Opioid-Induced Hyperalgesia Treatment and Management
Managing and treating opioid-induced hyperalgesia requires a multi-level approach.
First, it’s important to focus on prevention. There has been mounting evidence about the need for opioid-induced hyperalgesia recovery, but you will find yourself in a much better position if you are aware of the impact that opioids can have on your system and you incorporate other methods of pain management strategies into your recovery program.
This can help you if you just received an opioid prescription or if you have yet to receive one but might in the future.
Early intervention is key if you have a prescription and are worried about opioid-induced hyperalgesia or opioid-induced hyperalgesia recovery. The sooner you can get help from your doctor, a psychotherapist, or a recovery center, the less severe your symptoms will be and the easier your recovery will be.
For those who are on opioids, tapering is important. Tapering is when you start to decrease the number of medications you take and slowly replace them with things like non-opioid alternatives or behavioral interventions.
Non-opioid alternatives to pain management can serve as an essential replacement for any opioids and prevent the need for severe opioid-induced hyperalgesia treatment. This can include:
- Physical activity
- Physical therapy
- TENS units
- Over-the-counter and prescription acetaminophen, antidepressants, topical medications, anti-controlled NSAIDs, or steroids
- Joint or trigger point injections
- Peripheral nerve blocks
- Behavioral therapy
Psychological and Behavioral Interventions to Address OIH
Chronic pain can often be treated with psychological and behavioral interventions such as cognitive behavioral therapy, which can reduce negative thinking associated with pain.
For example, when an individual experiences high pain driving to the store, their brain creates new information regarding driving and high pain. But this means that each subsequent time that same individual thinks about driving, gets in a car with someone else, is asked to participate in something that would require driving, has a new doctor’s appointment, or needs milk, that individual will start to perceive those experiences as high paying experiences.
Perceptions influence reality, which means if an individual regularly associates certain activities with high pain, they will experience pain when driving.

■ Problem description ■
Reproduce the entire passage on opioid-induced hyperalgesia treatment word for word.

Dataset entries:
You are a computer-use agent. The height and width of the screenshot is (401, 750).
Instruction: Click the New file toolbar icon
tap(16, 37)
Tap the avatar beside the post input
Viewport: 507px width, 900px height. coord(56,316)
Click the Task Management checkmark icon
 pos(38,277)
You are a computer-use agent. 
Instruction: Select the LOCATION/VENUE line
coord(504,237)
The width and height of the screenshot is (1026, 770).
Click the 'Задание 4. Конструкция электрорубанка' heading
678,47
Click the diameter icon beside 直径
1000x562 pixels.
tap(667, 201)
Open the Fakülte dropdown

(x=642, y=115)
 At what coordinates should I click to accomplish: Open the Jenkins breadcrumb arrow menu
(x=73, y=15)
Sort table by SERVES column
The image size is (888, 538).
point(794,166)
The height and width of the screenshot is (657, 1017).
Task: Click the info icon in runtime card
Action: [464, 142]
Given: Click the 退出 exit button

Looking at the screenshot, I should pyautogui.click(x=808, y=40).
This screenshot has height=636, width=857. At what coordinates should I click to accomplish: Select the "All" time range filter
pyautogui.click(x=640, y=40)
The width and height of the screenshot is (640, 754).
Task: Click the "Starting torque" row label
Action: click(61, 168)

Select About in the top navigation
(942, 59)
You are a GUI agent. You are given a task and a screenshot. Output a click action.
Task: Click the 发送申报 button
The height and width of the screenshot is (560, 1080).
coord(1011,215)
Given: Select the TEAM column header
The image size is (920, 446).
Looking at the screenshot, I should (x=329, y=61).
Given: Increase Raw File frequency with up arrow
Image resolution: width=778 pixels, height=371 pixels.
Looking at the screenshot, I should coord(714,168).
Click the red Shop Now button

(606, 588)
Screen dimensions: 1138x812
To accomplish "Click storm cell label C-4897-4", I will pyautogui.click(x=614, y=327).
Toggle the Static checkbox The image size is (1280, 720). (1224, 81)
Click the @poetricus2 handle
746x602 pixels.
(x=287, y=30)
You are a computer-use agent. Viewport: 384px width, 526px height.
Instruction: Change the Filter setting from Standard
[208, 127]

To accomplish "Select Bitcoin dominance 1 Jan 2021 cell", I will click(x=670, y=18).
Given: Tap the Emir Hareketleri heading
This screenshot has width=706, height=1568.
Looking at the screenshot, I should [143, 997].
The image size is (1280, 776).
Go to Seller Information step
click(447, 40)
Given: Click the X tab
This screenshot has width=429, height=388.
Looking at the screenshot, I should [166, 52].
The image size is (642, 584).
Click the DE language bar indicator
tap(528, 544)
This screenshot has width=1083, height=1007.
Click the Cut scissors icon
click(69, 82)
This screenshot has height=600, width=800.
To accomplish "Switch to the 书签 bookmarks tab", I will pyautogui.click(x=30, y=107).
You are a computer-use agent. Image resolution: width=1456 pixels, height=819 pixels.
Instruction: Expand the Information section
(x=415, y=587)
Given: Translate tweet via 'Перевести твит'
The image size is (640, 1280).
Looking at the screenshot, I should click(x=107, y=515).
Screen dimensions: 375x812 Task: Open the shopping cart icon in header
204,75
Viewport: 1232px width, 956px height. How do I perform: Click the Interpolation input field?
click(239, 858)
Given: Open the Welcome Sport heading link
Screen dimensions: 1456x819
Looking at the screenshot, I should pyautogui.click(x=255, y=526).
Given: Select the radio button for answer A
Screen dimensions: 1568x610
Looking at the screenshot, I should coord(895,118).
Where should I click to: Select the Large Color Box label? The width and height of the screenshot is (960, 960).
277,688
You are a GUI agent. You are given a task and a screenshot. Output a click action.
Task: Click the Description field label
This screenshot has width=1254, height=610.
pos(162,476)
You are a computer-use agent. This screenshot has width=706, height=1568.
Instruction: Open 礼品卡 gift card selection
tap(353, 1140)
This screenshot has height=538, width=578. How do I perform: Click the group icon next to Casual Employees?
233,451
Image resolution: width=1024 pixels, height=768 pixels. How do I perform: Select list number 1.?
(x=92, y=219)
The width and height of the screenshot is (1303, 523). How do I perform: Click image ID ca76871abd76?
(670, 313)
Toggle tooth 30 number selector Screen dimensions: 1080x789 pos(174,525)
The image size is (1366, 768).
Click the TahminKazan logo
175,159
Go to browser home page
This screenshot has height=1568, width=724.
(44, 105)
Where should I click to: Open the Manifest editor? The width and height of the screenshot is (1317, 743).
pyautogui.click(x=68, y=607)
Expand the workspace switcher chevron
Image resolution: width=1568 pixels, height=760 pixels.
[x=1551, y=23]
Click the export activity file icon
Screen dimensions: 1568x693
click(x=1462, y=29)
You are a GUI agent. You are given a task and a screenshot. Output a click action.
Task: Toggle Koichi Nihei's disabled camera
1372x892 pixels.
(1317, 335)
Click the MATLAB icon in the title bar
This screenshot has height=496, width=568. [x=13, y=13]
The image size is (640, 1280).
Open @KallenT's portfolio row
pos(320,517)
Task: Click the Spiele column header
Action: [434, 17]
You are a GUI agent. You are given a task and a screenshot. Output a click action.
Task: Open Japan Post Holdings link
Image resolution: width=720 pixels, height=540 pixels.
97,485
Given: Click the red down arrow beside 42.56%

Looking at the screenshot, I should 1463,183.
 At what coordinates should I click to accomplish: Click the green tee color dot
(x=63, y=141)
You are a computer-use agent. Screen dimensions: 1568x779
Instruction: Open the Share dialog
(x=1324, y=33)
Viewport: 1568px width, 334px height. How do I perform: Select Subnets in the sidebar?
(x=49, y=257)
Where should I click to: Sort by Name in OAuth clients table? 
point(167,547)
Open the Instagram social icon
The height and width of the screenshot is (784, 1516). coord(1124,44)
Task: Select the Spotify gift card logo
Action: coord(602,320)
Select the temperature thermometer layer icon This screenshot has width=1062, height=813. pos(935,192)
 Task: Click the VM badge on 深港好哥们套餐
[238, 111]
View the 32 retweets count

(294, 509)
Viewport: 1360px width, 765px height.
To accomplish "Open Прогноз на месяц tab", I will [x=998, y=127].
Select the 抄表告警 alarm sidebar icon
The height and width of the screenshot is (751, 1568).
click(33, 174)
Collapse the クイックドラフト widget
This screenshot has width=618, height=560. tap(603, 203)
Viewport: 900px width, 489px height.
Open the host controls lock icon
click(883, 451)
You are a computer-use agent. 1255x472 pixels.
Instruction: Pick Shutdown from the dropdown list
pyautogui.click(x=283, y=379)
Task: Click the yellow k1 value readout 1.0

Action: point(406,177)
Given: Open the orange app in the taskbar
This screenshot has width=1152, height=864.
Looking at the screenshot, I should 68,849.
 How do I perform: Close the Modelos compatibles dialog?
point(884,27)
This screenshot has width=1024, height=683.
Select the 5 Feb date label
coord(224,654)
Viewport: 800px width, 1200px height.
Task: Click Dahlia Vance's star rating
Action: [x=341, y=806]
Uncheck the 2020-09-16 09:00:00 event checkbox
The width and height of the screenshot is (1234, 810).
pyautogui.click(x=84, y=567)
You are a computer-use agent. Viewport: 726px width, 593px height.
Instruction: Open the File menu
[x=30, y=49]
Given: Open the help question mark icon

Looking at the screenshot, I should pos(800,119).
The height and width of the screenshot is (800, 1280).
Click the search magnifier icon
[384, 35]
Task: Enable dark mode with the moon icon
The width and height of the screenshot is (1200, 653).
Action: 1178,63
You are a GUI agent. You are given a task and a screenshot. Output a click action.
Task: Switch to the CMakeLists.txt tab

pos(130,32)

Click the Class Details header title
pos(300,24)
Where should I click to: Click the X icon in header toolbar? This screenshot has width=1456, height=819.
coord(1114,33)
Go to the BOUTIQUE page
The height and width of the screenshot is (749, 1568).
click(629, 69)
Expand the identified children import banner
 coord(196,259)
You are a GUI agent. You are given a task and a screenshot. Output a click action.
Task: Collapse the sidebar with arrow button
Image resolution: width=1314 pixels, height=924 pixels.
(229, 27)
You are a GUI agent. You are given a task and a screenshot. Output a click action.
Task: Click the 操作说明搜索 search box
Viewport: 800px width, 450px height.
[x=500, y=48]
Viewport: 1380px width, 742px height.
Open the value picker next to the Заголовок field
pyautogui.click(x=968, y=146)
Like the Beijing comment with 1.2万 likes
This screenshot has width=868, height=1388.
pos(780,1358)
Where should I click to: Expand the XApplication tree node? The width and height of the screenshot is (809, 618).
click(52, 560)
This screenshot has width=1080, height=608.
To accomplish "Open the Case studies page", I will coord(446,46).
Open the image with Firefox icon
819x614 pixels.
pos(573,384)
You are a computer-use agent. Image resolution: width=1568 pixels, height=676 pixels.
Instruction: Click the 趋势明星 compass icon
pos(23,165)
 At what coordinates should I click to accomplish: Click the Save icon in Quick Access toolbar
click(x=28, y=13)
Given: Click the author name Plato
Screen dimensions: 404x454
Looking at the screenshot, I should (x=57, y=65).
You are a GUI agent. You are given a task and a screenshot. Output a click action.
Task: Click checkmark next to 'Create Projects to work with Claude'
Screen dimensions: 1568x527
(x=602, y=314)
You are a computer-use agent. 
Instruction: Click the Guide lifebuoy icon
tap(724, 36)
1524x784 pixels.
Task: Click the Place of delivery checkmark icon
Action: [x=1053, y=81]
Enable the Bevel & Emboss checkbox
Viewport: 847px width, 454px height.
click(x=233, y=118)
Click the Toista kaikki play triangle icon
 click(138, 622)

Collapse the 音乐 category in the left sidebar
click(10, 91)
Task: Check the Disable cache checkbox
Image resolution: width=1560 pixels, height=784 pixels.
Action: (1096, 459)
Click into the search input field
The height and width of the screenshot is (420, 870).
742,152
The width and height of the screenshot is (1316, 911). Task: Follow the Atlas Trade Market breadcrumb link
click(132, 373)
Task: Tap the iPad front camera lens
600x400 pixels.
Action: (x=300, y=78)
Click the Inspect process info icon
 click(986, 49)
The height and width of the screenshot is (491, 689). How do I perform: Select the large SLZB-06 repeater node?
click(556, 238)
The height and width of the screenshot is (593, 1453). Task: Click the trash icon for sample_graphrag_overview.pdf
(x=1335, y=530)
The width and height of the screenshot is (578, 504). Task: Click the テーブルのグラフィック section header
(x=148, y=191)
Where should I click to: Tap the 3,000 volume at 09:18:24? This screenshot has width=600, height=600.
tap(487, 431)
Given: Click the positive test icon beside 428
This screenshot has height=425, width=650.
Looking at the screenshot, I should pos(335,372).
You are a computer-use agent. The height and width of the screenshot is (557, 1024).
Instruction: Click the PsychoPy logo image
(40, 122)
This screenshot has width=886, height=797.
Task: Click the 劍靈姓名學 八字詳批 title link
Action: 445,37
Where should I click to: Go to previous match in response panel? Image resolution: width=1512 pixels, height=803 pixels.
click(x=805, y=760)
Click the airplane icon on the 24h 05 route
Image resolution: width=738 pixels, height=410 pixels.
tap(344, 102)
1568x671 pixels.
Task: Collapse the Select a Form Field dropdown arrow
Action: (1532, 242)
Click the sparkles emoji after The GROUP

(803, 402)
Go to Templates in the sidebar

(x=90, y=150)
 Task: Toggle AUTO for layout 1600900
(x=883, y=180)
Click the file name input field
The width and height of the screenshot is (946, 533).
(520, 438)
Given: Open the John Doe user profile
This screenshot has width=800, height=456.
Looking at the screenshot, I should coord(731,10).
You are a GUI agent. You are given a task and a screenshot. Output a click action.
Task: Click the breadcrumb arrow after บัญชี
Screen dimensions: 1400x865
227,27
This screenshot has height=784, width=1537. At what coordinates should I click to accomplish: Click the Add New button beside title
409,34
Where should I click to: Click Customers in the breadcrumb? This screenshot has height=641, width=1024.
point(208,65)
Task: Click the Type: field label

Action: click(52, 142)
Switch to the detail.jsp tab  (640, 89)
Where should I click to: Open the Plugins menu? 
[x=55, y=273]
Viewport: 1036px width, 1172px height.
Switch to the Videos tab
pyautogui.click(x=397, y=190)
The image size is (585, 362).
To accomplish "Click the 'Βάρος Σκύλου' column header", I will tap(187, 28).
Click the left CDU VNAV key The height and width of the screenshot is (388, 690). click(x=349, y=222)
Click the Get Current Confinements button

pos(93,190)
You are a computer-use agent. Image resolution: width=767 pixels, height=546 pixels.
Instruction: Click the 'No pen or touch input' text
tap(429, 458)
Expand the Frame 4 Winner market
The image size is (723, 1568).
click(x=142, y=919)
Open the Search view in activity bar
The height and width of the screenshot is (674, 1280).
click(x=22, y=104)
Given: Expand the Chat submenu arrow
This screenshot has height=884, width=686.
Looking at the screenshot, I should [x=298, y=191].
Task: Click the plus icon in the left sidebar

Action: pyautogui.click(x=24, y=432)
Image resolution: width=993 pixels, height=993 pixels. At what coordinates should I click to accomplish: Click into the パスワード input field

■ Problem solution ■
Opioid-Induced Hyperalgesia Treatment and Management
Managing and treating opioid-induced hyperalgesia requires a multi-level approach.
First, it’s important to focus on prevention. There has been mounting evidence about the need for opioid-induced hyperalgesia recovery, but you will find yourself in a much better position if you are aware of the impact that opioids can have on your system and you incorporate other methods of pain management strategies into your recovery program.
This can help you if you just received an opioid prescription or if you have yet to receive one but might in the future.
Early intervention is key if you have a prescription and are worried about opioid-induced hyperalgesia or opioid-induced hyperalgesia recovery. The sooner you can get help from your doctor, a psychotherapist, or a recovery center, the less severe your symptoms will be and the easier your recovery will be.
For those who are on opioids, tapering is important. Tapering is when you start to decrease the number of medications you take and slowly replace them with things like non-opioid alternatives or behavioral interventions.
Non-opioid alternatives to pain management can serve as an essential replacement for any opioids and prevent the need for severe opioid-induced hyperalgesia treatment. This can include:
- Physical activity
- Physical therapy
- TENS units
- Over-the-counter and prescription acetaminophen, antidepressants, topical medications, anti-controlled NSAIDs, or steroids
- Joint or trigger point injections
- Peripheral nerve blocks
- Behavioral therapy
Psychological and Behavioral Interventions to Address OIH
Chronic pain can often be treated with psychological and behavioral interventions such as cognitive behavioral therapy, which can reduce negative thinking associated with pain.
For example, when an individual experiences high pain driving to the store, their brain creates new information regarding driving and high pain. But this means that each subsequent time that same individual thinks about driving, gets in a car with someone else, is asked to participate in something that would require driving, has a new doctor’s appointment, or needs milk, that individual will start to perceive those experiences as high paying experiences.
Perceptions influence reality, which means if an individual regularly associates certain activities with high pain, they will experience pain when driving.